* [DATA SHOWN]:
----
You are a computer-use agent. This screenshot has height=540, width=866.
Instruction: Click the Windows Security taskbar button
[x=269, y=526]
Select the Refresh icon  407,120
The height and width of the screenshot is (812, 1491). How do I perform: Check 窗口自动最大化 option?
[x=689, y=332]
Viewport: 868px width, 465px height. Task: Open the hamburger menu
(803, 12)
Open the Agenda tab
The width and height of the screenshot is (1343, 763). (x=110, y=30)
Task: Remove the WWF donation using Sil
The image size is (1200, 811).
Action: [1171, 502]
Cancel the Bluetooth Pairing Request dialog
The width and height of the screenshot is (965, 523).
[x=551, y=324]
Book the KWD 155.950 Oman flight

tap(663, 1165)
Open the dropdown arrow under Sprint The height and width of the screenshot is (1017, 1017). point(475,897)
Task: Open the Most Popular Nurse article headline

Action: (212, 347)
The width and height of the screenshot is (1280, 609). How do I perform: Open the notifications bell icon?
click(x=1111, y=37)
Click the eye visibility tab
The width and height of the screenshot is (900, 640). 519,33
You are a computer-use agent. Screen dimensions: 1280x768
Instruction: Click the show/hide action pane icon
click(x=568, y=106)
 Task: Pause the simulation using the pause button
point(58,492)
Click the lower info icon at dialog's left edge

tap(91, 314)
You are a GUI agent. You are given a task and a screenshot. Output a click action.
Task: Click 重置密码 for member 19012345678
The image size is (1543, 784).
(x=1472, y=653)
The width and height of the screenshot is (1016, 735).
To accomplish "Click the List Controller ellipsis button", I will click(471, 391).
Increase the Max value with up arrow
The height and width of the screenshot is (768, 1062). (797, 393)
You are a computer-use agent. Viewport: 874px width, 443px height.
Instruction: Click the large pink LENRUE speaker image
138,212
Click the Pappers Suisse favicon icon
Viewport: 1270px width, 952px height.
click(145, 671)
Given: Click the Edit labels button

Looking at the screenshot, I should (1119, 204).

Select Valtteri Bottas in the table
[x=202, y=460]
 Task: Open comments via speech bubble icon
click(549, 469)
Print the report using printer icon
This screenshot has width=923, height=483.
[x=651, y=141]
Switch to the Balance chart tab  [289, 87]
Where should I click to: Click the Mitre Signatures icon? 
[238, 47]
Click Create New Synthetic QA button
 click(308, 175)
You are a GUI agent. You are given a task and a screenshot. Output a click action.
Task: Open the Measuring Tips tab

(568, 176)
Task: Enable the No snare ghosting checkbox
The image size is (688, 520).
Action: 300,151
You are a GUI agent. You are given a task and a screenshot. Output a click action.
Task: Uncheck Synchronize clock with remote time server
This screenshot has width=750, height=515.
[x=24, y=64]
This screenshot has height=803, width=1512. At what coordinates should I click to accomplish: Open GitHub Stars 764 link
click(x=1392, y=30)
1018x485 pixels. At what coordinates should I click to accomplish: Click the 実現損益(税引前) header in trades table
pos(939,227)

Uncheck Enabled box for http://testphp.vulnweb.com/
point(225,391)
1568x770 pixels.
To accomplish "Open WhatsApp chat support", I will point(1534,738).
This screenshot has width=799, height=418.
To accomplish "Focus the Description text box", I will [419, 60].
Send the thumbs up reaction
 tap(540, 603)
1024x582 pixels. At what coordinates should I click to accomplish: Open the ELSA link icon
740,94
----
* [TASK REQUIREMENTS]: The answer must be every line from the records above that contains the word "will", copied in full.

* [RESULT OF THE TASK]:
To accomplish "Click the List Controller ellipsis button", I will click(471, 391).
To accomplish "Open WhatsApp chat support", I will point(1534,738).
To accomplish "Focus the Description text box", I will [419, 60].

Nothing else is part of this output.